The head of money markets at one euro zone bank said psychological factors could play if the deposit rate turned negative, adding that banks would struggle to pass on negative rates to depositor customers.

OTHER OPTIONS

Rather than hold money at the ECB banks could store cash in a vault, but this is expensive and only becomes a realistic option with a deeply negative deposit rate.

If ECB rates and the interbank market are both unappealing, banks could in theory deposit at least some of their funds with non-euro zone central banks, provided they did so via one of that central bank's recognised counterparties.

The Bank of England and the Danish central bank both confirmed this was possible.
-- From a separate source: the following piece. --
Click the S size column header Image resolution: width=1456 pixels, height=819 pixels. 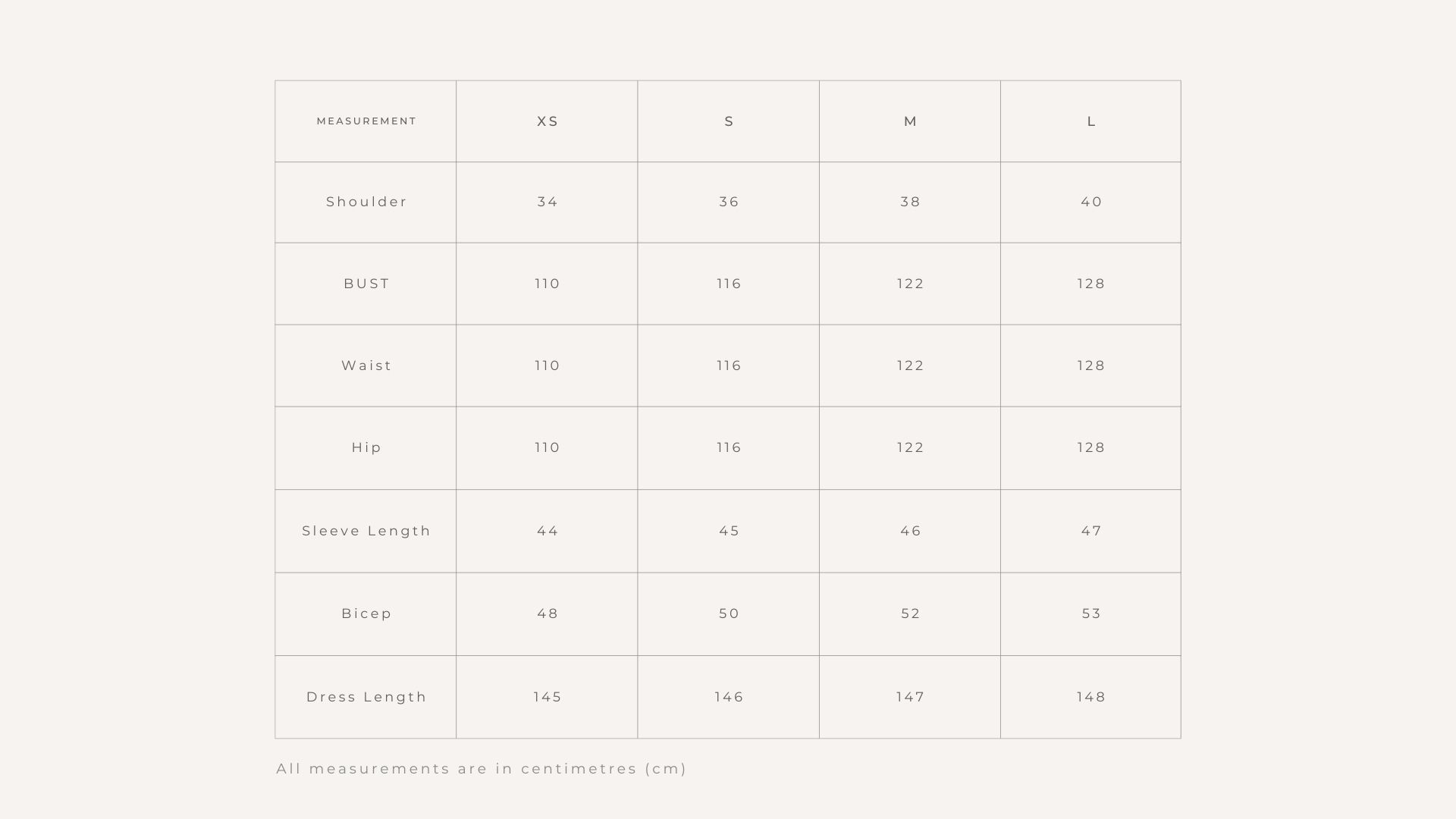[x=729, y=121]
But one treasurer who faced that situation said in practice, international banks were unlikely to start doing this in droves.

For one thing, banks would face a currency risk, he said, adding that they also could have to hold more capital against deposits at a non euro zone bank than at the ECB, because the deposits would attract a different risk weighting.
 


Another option would be for banks to reduce their excess liquidity at the ECB to minimise the cost they would incur from a negative deposit rate, but in doing so giving themselves less of a cushion should they hit a funding crunch.

"A risk is that rather than lending out money, banks simply repay it to the ECB and reduce their borrowing from the ECB to the absolute minimum," said Berenberg bank economist Christian Schulz. "The danger then is that banks don't have enough excess liquidity and the system becomes more vulnerable."

With reduced excess liquidity, the ECB would risk volatility in overnight money market rates as cash-strapped banks bid them up towards the ECB's main refinancing rate before tapping the central bank for cash and sending market rates back down again.

Hence the idea of a new, targeted LTRO.

"If you put the two things together (lower rates and a new very Long Term Refinancing Operation with a fixed rate), it may have an effect on lending to the economy," said Francesco Papadia, a former ECB director general for market operations.

"If it doesn't work, the ECB can say 'okay, let's have a look at the next tool in our box."